THE TASK >> Could you return the data listing below, unchanged, from the line containing "Task: Click 'Sélection" through the end of the listing, both included, leaving out the pictures?

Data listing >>

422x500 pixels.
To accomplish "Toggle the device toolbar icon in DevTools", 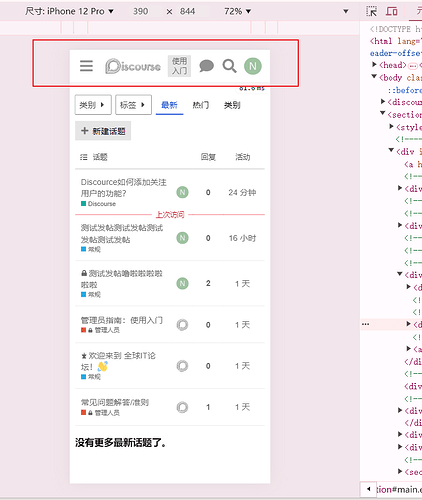I will pyautogui.click(x=392, y=11).
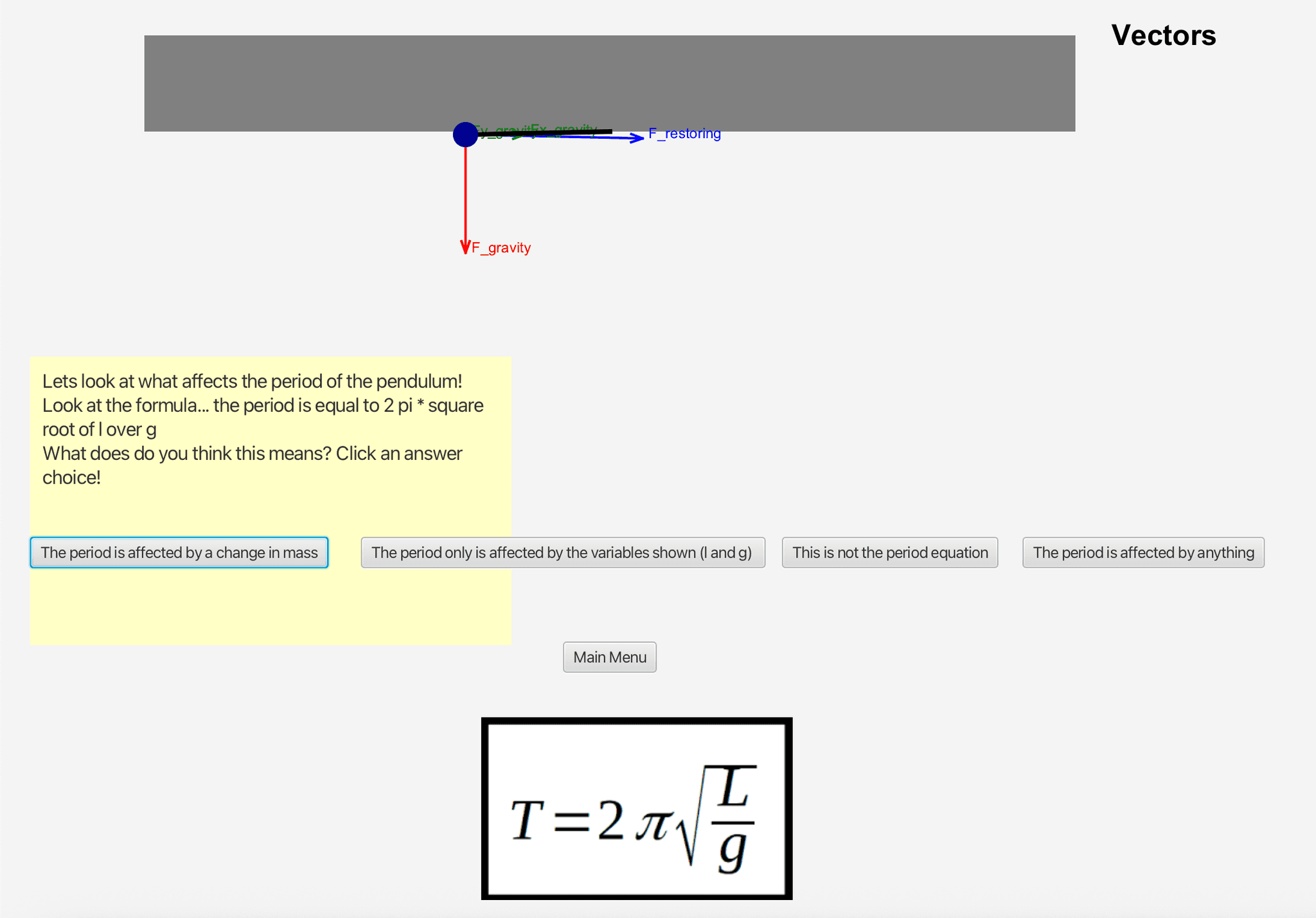Click the F_gravity vector label

[x=501, y=248]
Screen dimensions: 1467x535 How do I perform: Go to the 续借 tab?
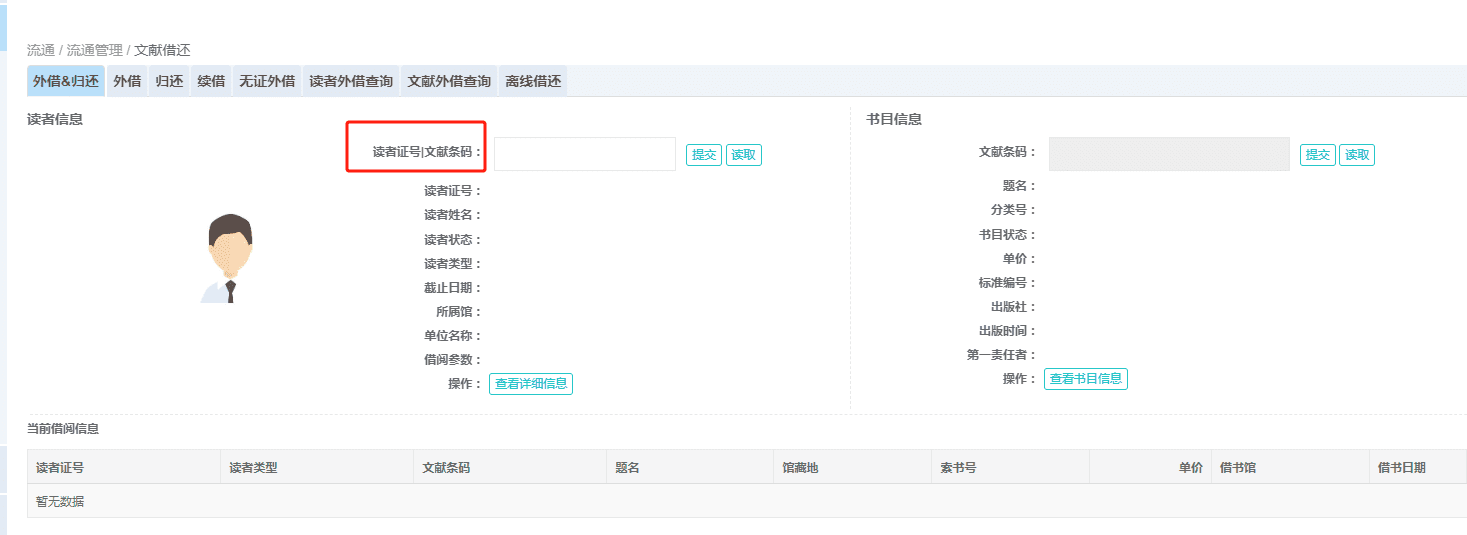click(211, 82)
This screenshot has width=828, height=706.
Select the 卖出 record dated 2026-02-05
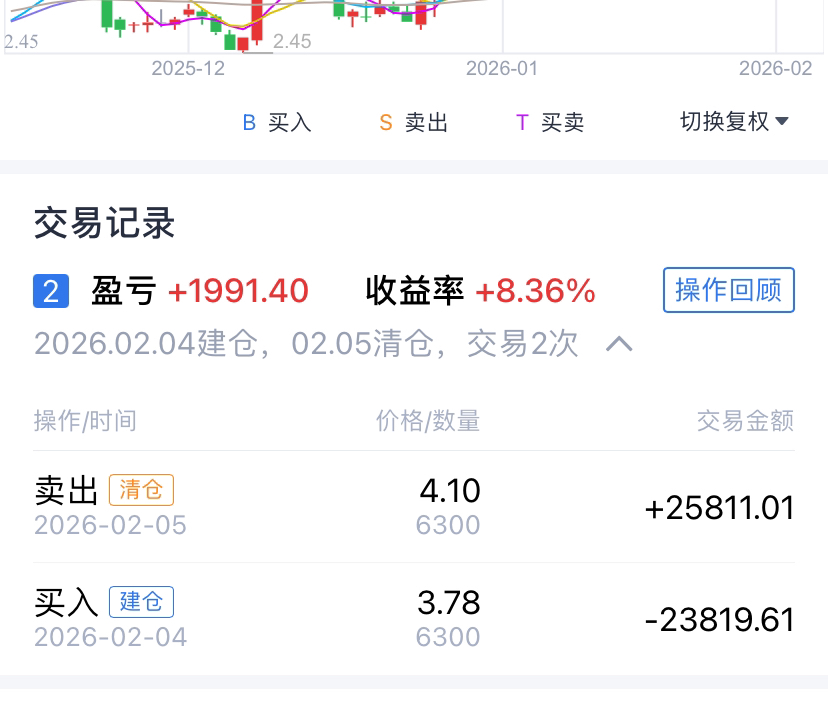pos(413,507)
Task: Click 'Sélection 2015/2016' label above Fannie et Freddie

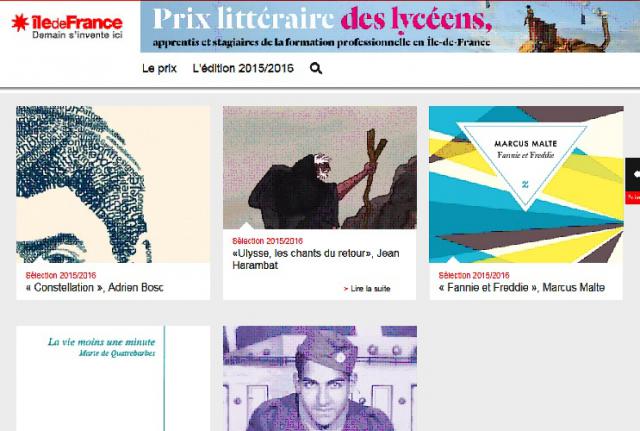Action: tap(474, 275)
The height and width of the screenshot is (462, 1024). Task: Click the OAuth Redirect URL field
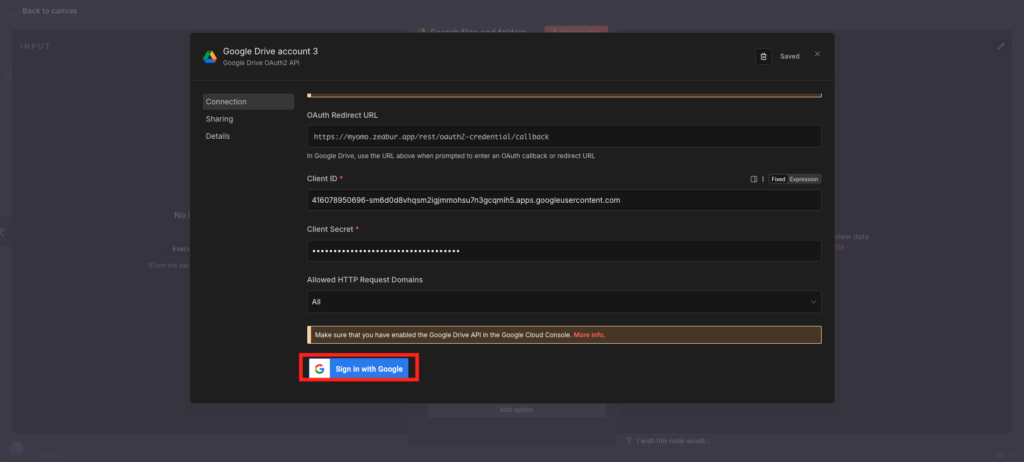click(x=563, y=136)
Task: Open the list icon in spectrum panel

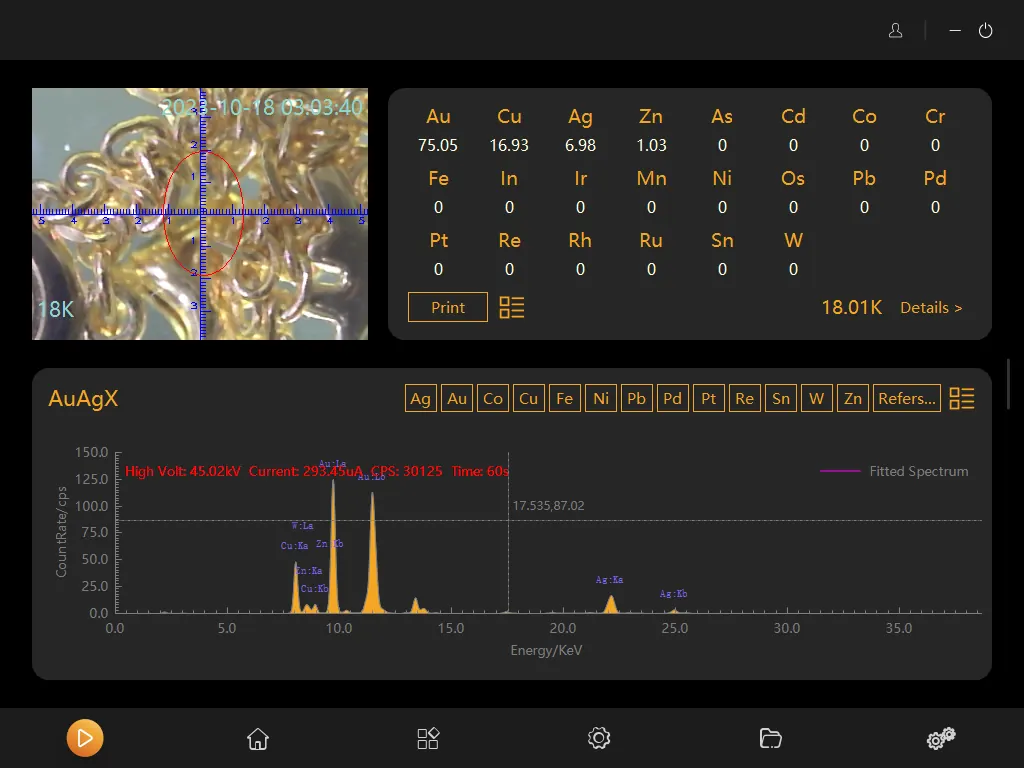Action: pyautogui.click(x=962, y=399)

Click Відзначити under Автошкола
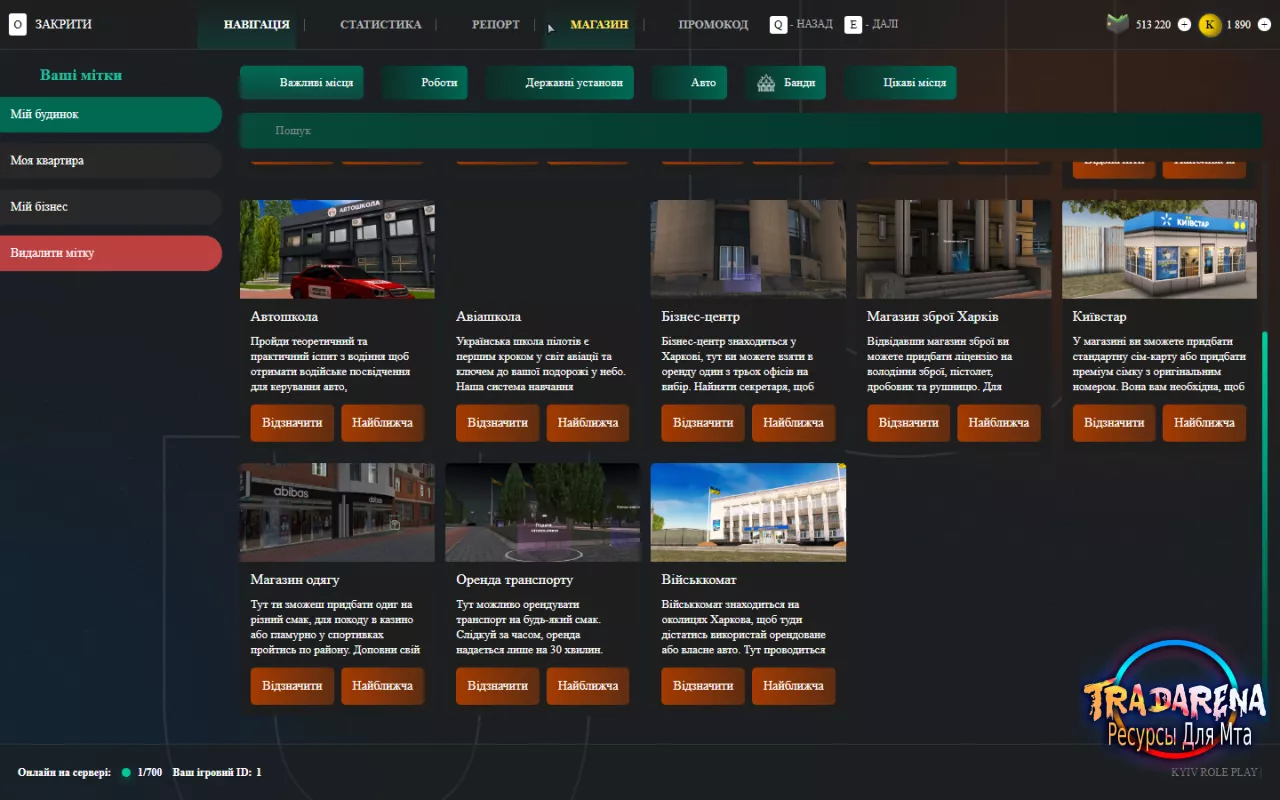click(292, 423)
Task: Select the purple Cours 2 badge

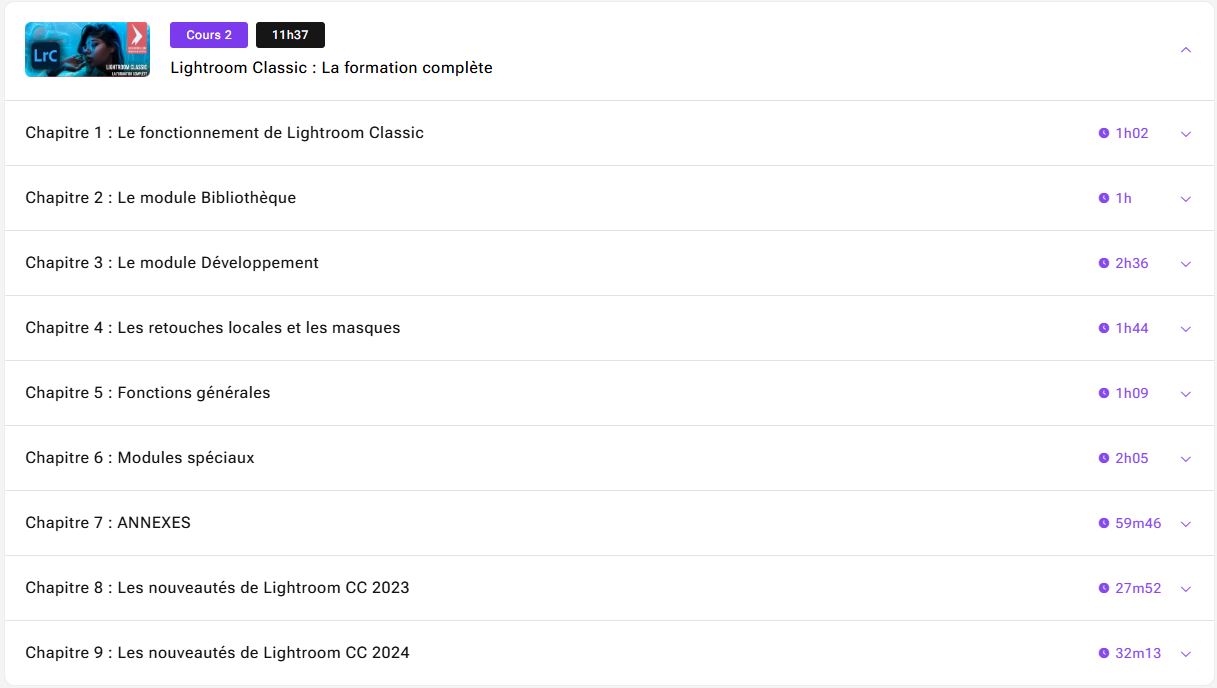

TASK OUTPUT >>
Task: Click 'Sélection 2015/2016' label above Fannie et Freddie

Action: tap(474, 275)
The height and width of the screenshot is (462, 1024). Task: Click the OAuth Redirect URL field
click(x=563, y=136)
Task: Open the list icon in spectrum panel

Action: pyautogui.click(x=962, y=399)

Click Відзначити under Автошкола
click(292, 423)
Task: Select the purple Cours 2 badge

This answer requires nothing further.